WHAT IS REQUIRED:
Reproduce the material below word for word, starting at its first line and ending at the line that contains "click(x=434, y=701)", with that line included.

--- Start PROVIDED RECORDS ---

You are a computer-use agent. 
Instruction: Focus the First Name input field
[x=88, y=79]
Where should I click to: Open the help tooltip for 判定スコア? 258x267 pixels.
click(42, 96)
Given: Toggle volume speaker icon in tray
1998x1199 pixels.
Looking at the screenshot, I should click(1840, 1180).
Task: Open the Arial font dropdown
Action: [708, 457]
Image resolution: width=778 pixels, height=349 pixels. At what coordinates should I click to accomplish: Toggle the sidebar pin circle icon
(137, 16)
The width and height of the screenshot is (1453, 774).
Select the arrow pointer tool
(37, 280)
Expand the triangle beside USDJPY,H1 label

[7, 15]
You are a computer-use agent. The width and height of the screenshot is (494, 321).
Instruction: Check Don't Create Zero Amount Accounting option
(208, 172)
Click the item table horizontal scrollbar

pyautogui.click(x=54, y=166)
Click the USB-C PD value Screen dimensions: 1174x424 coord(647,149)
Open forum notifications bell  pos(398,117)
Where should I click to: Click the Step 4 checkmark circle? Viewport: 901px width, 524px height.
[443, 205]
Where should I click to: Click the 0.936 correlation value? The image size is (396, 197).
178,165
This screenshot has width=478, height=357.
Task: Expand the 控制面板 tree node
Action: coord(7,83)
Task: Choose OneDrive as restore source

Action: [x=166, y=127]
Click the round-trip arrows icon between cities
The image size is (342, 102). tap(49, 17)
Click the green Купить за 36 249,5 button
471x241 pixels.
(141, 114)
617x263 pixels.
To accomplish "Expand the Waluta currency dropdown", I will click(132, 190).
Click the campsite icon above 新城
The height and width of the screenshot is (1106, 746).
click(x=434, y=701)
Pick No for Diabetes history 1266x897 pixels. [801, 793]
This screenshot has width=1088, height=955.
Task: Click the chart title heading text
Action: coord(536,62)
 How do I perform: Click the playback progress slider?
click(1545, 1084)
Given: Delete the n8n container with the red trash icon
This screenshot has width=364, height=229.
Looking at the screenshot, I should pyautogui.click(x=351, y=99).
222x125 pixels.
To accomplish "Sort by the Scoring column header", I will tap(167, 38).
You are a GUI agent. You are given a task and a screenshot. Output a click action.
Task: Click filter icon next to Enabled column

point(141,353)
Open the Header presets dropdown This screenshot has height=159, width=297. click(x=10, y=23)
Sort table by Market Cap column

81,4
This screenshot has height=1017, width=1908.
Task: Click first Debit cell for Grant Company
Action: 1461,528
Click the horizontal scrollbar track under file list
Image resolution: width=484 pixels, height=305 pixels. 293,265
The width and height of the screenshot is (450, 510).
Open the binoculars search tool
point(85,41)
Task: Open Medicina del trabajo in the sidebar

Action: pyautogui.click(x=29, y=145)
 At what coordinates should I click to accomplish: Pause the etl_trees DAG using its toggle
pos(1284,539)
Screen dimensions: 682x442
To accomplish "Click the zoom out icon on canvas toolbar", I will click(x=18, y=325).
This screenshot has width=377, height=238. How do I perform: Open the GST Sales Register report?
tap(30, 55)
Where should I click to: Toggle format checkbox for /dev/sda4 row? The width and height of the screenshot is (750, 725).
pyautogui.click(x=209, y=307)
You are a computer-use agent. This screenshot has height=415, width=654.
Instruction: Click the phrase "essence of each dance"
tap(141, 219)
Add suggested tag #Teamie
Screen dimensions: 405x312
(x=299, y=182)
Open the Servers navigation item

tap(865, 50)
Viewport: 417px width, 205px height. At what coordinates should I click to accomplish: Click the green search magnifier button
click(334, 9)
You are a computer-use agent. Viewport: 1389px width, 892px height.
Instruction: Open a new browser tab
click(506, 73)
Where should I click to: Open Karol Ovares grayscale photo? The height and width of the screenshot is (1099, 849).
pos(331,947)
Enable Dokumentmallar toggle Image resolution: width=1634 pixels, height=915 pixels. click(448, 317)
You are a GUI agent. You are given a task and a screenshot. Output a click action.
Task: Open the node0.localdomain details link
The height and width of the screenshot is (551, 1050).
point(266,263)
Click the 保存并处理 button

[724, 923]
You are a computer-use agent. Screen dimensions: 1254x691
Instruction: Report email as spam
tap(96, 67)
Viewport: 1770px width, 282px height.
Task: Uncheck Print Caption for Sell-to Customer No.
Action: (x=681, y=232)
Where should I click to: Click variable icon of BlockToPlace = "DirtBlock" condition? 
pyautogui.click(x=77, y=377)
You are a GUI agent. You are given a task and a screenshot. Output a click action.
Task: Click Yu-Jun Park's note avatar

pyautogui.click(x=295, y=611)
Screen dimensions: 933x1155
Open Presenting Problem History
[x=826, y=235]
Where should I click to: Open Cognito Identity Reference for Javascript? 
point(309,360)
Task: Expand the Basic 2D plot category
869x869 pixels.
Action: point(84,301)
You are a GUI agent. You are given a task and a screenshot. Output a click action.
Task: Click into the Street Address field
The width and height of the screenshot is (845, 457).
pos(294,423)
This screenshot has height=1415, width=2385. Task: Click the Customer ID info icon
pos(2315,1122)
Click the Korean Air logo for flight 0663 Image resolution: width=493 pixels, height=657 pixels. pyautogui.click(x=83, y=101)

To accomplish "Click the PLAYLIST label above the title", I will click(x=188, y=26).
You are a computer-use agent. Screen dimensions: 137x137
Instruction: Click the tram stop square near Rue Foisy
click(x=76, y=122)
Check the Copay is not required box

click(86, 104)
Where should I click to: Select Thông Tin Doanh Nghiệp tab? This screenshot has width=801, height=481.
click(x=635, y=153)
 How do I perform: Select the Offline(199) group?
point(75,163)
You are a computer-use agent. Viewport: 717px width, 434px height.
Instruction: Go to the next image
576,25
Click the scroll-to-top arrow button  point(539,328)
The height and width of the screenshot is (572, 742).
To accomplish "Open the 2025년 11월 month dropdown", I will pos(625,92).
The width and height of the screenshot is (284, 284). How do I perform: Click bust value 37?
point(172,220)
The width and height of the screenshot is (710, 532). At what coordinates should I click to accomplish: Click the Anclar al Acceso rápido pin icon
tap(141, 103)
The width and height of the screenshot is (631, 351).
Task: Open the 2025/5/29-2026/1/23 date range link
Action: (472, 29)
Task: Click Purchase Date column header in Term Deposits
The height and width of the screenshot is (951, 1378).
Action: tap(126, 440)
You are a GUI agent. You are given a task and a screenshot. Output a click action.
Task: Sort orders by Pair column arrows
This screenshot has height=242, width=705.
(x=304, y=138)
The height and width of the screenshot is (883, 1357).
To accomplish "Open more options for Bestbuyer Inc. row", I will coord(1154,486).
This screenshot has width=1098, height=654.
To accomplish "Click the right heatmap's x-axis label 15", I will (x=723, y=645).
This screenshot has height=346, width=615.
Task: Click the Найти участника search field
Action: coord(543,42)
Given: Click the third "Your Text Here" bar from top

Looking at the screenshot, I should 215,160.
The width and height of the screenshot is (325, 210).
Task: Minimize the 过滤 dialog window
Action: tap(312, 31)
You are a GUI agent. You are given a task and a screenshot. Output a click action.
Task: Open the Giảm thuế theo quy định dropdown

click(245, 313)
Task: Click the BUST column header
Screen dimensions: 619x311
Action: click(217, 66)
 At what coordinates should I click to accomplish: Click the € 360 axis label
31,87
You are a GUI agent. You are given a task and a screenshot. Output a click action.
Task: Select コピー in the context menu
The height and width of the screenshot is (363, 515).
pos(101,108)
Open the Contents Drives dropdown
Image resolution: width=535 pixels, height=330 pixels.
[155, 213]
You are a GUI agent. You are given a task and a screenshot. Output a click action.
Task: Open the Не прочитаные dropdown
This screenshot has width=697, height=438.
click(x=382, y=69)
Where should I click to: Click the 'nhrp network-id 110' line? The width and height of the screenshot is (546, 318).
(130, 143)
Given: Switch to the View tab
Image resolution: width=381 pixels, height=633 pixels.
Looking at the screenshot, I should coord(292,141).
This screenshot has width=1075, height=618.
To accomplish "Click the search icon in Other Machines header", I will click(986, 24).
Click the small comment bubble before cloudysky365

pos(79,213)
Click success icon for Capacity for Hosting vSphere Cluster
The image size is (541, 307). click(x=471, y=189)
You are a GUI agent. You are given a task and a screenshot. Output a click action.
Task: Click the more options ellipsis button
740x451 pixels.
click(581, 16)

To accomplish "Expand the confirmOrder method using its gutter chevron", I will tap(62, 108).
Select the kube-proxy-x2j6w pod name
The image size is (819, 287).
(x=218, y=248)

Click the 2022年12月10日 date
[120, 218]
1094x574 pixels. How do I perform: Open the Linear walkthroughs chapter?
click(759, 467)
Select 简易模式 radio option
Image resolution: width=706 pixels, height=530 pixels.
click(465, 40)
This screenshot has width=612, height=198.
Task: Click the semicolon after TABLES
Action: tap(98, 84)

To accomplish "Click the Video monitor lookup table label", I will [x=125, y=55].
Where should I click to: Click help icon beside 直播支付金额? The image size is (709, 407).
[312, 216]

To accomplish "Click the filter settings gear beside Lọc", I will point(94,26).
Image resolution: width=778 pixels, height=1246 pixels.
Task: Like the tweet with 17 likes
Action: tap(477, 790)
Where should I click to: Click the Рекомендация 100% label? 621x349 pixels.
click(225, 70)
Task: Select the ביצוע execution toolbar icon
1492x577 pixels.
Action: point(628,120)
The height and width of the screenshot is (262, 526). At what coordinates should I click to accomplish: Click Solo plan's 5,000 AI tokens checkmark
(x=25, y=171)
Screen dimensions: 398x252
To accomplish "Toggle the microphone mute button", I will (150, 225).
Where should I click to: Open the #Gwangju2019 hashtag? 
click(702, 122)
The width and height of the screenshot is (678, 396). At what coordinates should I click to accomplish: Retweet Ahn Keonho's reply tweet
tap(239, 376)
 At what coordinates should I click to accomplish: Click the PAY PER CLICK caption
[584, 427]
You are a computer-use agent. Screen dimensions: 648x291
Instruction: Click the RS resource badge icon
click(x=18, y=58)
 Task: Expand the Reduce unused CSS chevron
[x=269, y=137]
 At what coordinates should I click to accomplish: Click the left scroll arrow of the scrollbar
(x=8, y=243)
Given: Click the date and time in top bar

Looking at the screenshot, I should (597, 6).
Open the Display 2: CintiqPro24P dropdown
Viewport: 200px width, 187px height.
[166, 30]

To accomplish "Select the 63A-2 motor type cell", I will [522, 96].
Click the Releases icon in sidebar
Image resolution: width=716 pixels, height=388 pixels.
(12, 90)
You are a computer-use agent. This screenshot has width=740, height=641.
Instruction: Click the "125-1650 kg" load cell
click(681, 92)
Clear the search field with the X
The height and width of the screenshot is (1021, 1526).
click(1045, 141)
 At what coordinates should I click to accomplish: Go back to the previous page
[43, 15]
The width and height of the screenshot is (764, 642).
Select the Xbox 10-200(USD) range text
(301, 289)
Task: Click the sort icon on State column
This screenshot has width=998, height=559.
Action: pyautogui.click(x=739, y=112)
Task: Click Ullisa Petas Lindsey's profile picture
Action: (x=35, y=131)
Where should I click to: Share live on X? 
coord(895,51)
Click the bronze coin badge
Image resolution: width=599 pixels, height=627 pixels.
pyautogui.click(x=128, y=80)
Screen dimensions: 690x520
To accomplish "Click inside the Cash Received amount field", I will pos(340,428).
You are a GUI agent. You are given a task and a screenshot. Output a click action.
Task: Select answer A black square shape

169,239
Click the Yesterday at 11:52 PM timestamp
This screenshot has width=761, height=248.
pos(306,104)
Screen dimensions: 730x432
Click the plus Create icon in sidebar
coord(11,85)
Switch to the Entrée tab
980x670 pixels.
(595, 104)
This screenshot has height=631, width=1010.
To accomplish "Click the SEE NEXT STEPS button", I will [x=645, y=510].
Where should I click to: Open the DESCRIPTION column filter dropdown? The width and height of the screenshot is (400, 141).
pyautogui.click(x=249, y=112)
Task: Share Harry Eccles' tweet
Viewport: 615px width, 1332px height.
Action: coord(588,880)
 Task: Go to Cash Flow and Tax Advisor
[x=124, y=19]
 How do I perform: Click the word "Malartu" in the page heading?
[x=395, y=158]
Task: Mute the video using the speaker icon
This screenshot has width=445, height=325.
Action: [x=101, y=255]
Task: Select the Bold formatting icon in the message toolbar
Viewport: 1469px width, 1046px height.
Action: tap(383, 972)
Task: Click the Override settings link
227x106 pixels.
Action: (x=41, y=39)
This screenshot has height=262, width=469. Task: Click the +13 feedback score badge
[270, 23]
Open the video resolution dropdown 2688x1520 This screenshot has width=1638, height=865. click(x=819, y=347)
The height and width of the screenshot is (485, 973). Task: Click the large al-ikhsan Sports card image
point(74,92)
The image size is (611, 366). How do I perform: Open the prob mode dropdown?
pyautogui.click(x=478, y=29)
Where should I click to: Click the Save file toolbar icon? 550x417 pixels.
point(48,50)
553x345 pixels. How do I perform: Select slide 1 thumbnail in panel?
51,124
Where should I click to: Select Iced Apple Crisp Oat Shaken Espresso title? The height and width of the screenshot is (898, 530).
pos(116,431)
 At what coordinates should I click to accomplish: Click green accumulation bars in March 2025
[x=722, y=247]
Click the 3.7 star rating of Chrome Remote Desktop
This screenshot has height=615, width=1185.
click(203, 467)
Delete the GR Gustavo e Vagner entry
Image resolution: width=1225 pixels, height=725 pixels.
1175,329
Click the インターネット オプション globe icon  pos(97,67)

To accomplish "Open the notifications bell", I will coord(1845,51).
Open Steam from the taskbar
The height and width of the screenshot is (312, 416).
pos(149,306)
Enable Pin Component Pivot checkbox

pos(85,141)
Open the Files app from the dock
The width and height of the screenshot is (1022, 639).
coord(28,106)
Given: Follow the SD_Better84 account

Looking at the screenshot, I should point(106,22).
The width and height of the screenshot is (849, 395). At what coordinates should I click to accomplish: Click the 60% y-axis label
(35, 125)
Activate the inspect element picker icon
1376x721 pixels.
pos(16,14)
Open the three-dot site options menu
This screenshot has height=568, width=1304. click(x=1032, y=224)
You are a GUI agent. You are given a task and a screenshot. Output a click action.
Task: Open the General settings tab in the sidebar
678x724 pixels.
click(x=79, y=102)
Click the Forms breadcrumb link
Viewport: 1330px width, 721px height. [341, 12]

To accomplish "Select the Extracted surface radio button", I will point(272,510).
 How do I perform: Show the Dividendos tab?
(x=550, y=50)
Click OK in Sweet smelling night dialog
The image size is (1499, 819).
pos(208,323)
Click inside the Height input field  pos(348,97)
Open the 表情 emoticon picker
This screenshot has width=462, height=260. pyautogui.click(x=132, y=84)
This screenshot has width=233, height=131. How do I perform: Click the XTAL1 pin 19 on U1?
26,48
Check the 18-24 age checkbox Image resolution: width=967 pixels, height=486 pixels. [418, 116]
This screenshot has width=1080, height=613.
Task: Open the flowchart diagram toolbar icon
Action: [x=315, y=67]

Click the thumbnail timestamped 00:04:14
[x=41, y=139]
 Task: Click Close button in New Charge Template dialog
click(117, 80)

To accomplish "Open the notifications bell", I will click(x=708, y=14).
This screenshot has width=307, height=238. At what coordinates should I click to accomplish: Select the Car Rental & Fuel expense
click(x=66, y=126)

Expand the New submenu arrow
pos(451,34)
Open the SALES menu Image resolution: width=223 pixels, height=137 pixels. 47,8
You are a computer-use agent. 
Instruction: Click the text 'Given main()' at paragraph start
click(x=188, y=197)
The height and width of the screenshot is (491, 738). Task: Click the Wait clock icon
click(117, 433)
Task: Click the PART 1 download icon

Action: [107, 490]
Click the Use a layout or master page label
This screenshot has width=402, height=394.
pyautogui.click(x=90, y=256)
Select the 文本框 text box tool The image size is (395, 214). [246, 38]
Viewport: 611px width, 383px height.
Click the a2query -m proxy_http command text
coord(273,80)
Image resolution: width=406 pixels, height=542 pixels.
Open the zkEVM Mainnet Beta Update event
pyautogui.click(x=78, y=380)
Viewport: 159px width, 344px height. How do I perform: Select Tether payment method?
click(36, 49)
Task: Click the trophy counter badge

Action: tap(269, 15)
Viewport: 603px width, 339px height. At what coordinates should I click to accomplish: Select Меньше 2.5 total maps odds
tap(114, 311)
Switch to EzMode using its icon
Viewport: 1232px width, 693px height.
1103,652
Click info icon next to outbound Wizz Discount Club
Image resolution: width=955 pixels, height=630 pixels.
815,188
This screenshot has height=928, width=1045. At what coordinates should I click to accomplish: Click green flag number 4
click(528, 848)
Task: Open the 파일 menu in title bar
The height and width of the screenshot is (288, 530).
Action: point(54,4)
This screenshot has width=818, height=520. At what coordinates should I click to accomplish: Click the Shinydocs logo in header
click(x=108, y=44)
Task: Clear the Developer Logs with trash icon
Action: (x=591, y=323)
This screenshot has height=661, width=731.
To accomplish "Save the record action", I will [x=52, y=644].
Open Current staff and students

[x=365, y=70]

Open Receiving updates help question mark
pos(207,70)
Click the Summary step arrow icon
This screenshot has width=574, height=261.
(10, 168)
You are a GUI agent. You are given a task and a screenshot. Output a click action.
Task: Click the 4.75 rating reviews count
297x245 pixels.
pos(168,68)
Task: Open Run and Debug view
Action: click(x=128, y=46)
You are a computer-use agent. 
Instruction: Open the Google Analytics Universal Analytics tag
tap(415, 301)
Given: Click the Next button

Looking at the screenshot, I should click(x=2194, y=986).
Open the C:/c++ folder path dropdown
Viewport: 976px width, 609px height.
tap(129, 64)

--- End PROVIDED RECORDS ---

FINISHED ANSWER:
You are a computer-use agent. 
Instruction: Focus the First Name input field
[x=88, y=79]
Where should I click to: Open the help tooltip for 判定スコア? 258x267 pixels.
click(42, 96)
Given: Toggle volume speaker icon in tray
1998x1199 pixels.
Looking at the screenshot, I should click(1840, 1180).
Task: Open the Arial font dropdown
Action: [708, 457]
Image resolution: width=778 pixels, height=349 pixels. At what coordinates should I click to accomplish: Toggle the sidebar pin circle icon
(137, 16)
The width and height of the screenshot is (1453, 774).
Select the arrow pointer tool
(37, 280)
Expand the triangle beside USDJPY,H1 label

[7, 15]
You are a computer-use agent. The width and height of the screenshot is (494, 321).
Instruction: Check Don't Create Zero Amount Accounting option
(208, 172)
Click the item table horizontal scrollbar

pyautogui.click(x=54, y=166)
Click the USB-C PD value Screen dimensions: 1174x424 coord(647,149)
Open forum notifications bell  pos(398,117)
Where should I click to: Click the Step 4 checkmark circle? Viewport: 901px width, 524px height.
[443, 205]
Where should I click to: Click the 0.936 correlation value? The image size is (396, 197).
178,165
This screenshot has width=478, height=357.
Task: Expand the 控制面板 tree node
Action: coord(7,83)
Task: Choose OneDrive as restore source

Action: [x=166, y=127]
Click the round-trip arrows icon between cities
The image size is (342, 102). tap(49, 17)
Click the green Купить за 36 249,5 button
471x241 pixels.
(141, 114)
617x263 pixels.
To accomplish "Expand the Waluta currency dropdown", I will click(132, 190).
Click the campsite icon above 新城
The height and width of the screenshot is (1106, 746).
click(x=434, y=701)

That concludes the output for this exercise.